Robustness and correctness are certainly desirable properties of a piece of software. So is performance. Certain mainstream approaches to robustness, such as dynamic checks, have negative performance effects, which may create the impression that robustness or correstness is fundamentally at odds with performance. But is it really the case?
Let me mention two reasons why I am skeptical about such commonly-believed claim. The first reason is based on the properties of one particular programming language ecosystem that is currently gaining popularity.
Type systems
One widely-known counter-example to the impression is the Rust programming language.

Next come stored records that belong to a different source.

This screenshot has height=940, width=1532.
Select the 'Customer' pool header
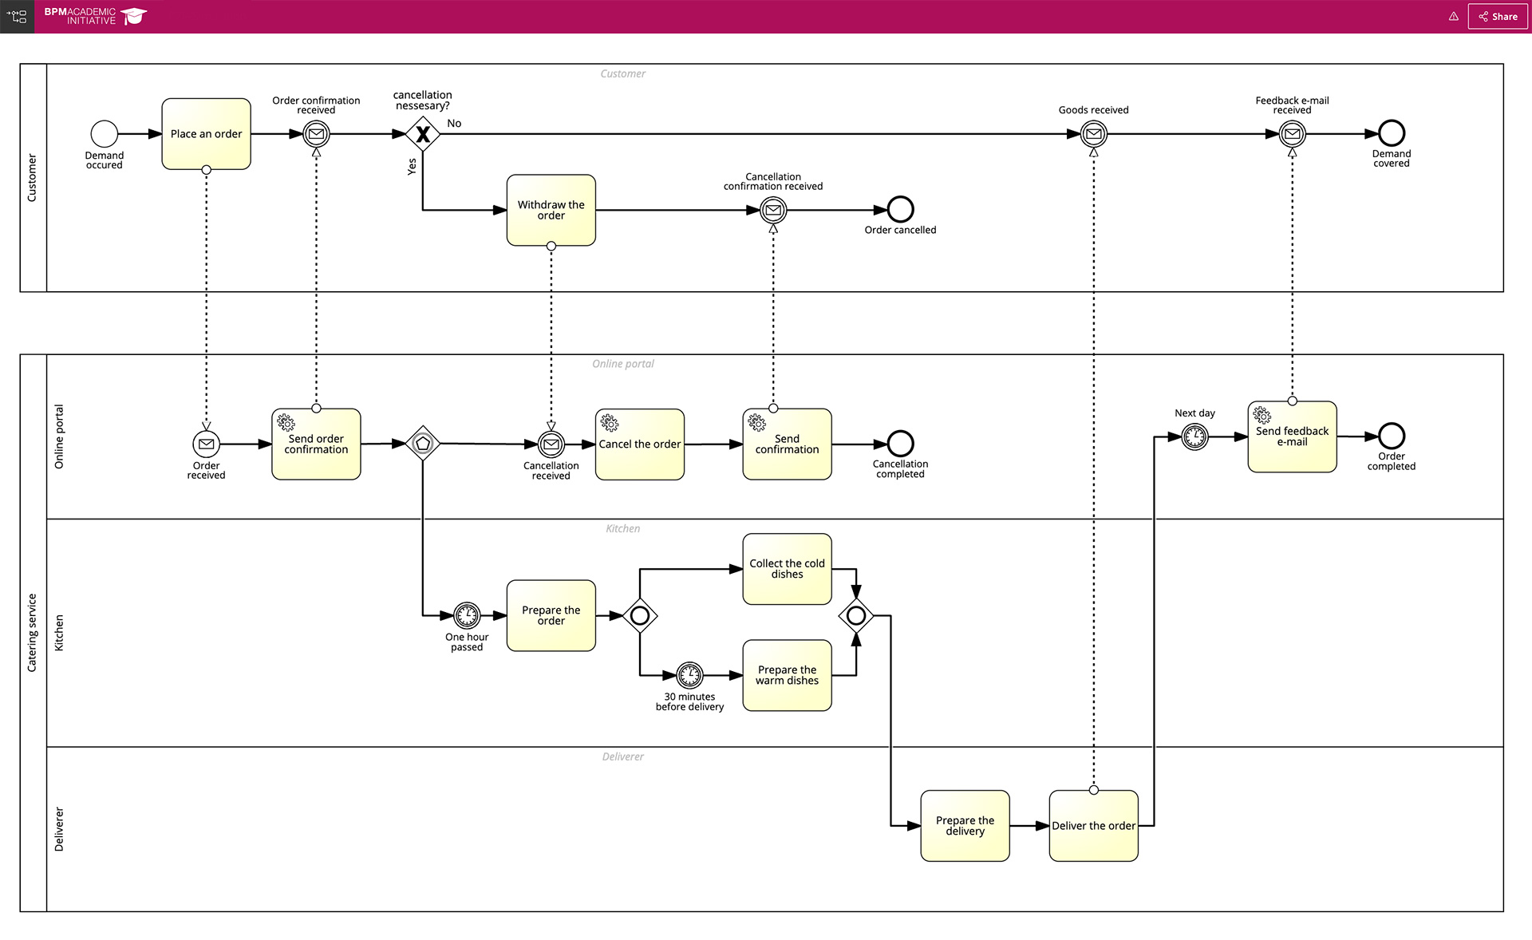[34, 176]
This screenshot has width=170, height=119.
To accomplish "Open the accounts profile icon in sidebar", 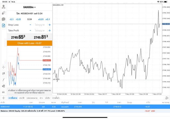I will [x=3, y=7].
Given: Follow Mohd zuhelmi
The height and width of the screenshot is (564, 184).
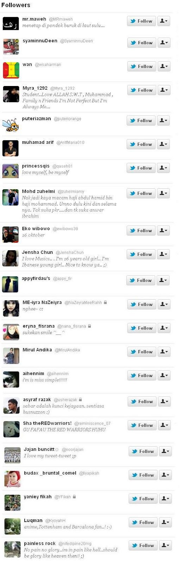Looking at the screenshot, I should pos(141,193).
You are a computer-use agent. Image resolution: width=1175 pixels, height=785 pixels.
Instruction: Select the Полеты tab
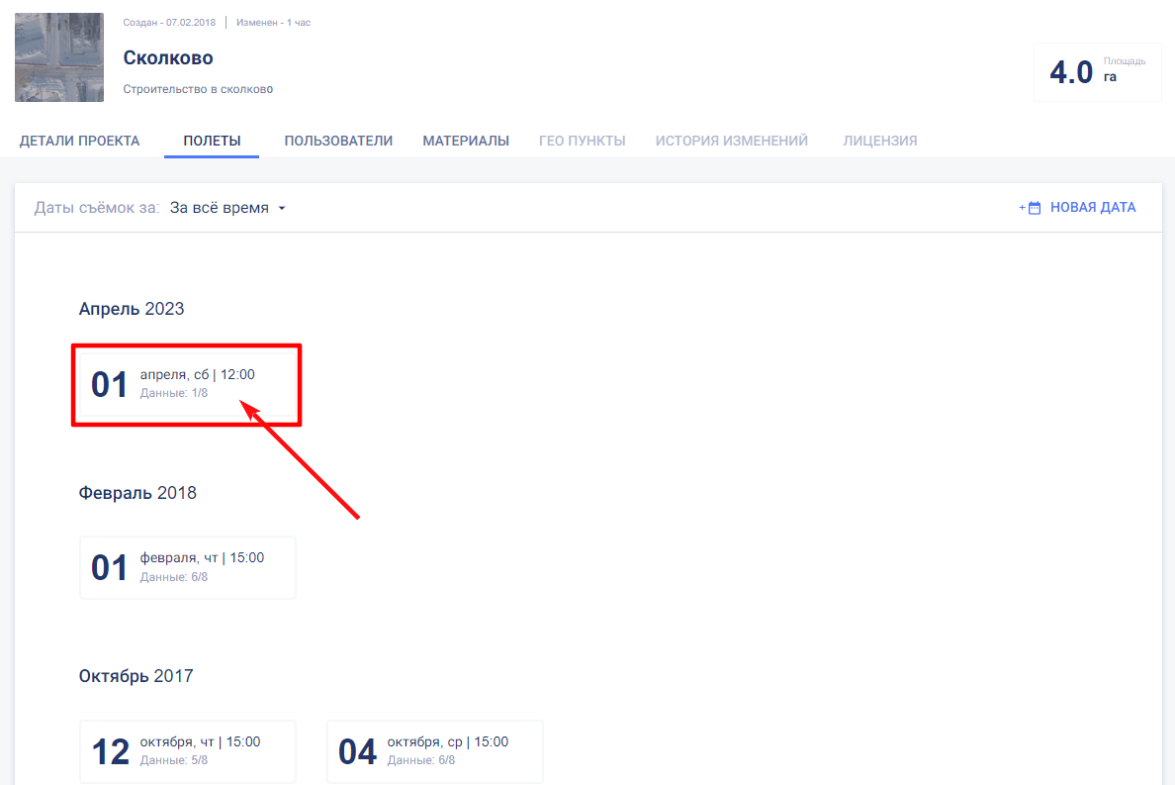click(x=212, y=141)
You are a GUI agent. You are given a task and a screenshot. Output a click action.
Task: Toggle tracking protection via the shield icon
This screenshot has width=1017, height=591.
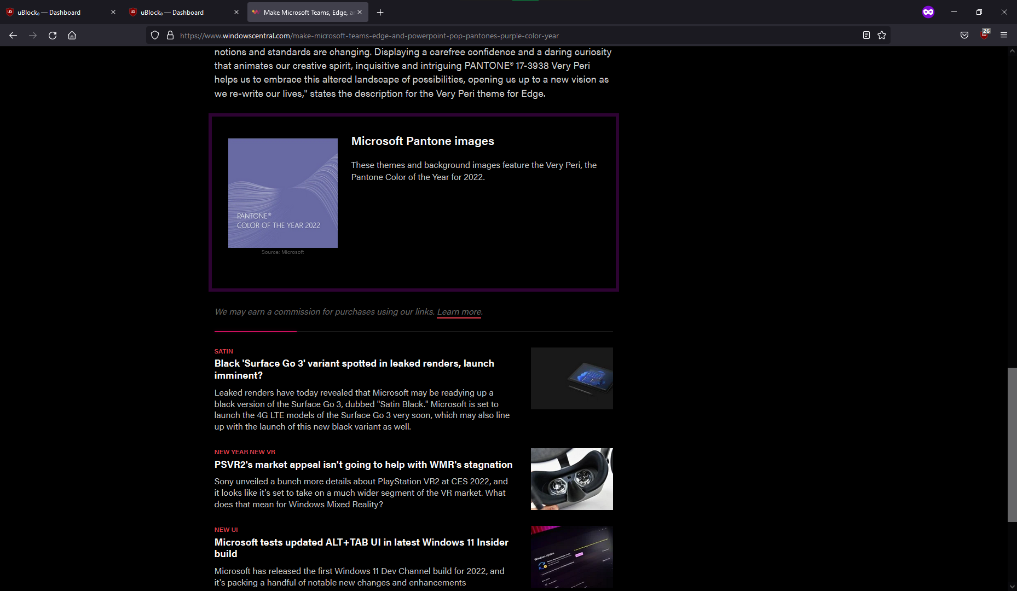[x=155, y=35]
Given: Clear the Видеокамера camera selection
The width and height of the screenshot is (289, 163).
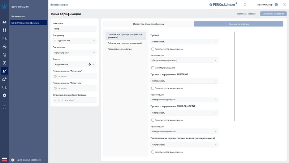Looking at the screenshot, I should tap(90, 64).
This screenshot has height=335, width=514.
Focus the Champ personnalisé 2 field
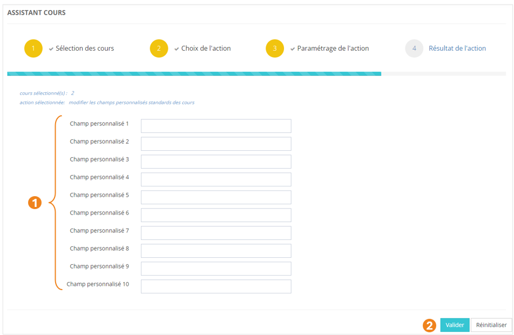click(x=216, y=144)
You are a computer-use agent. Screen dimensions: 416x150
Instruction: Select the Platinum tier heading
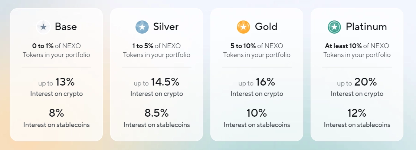click(366, 27)
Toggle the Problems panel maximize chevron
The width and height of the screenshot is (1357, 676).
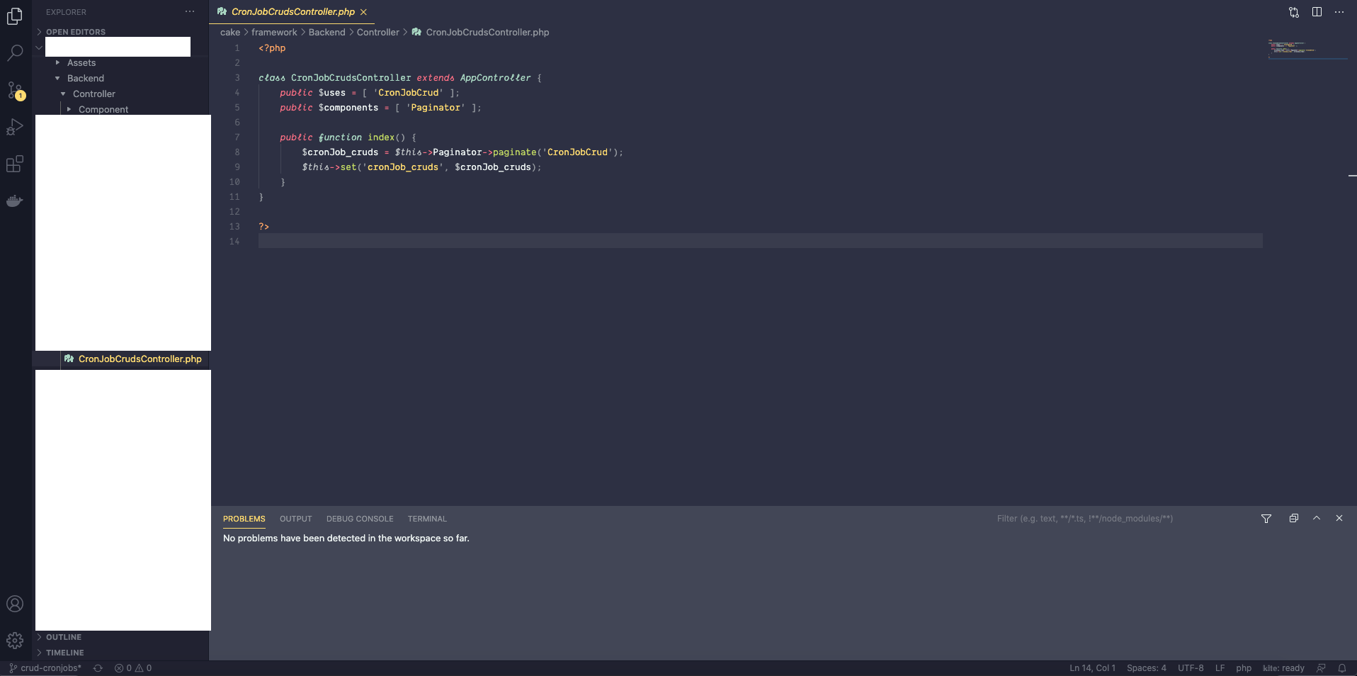(x=1316, y=519)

Rust uses a powerful _type system – an invention of programming language theorists – to rule out a large class of runtime errors, thus improving robustness of software written in that language, while enabling clever compiler optimizations, thus improving runtime performance of such software.
The second reason is based on my own research.
Theorem proving
A few years ago, I found myself to be a heavy user of one piece of software - K-Framework. This software promised to ease the work of developers working on programming language tooling, by employing mathematical models of programming languages. Moreover, K could generate certificates for the tasks it performed, which could be independently checked to confirm the task was performed correctly. That work behind was peer-reviewed and published as a research paper at a major conference (CAV).
I liked the ideas and concepts behind K, but I was also aware of its shortcomings - both practical and theoretical. After some time, I decided to design and implement a different software tool based on the same ideas - Minuska. The main improvement of Minuska over K was supposed to be its rigorous mathematical foundations, and an end-to-end computer-verified formal proof of correctness of Minuska’s behavior. I also wanted to write a scientific paper about that effort.
My PhD advisor, who also became the co-author of the paper, was skeptical about practical aspects of the new tool: specifically, about its performance. What if it will be much slower than K? I conjectured that the new tool will be a bit faster, but I didn’t know until I finished the implementation (and all proofs) and benchmarked Minuska.
At first, I thought something was wrong with my setup. During initial prototypes, Minuska was able to solve a simple problem of 10x larger size than the corresponding problem given to K, and was able to do it 10x faster. Surely this was just because the problem was too easy?
So I conducted more experiments. The performance gain of Minuska with respect to K varied, but was consistently between 10x to 100x, depending on what exactly I measured on the side of K (whether I measured the task itself or the construction or checking of the certificate). Moreover, the numbers reported for Minuska represented the situation when the Minuska was being interpreted inside a theorem prover (Coq). When compiled to a native (unverified) code, the speedup was even greater.
Such speedup was possible because theorem proving enabled me to provide strong correctness guarantees than K, which made the whole business of generating and checking certificates (for each individual task separately) redundant. However, it is also important to mention that I didn’t design the tool with performance in mind. I used very simple (someone might even say: naive) algorithms, and aimed at reducing the trust base of the tool. The main tool that I used for that purpose was mathematical clarity of the tool’s specification.
Conclusion
The takeaway? Correctness and performance are not at odds with each other. Type systems and theorem proving, which belong to the general category of so-called “formal methods”, are useful tools for development of robust and performant systems. All that despite their relative low popularity among modern software practicioners.
Btw, the peer-reviewed paper about Minuska was published at SEFM'24.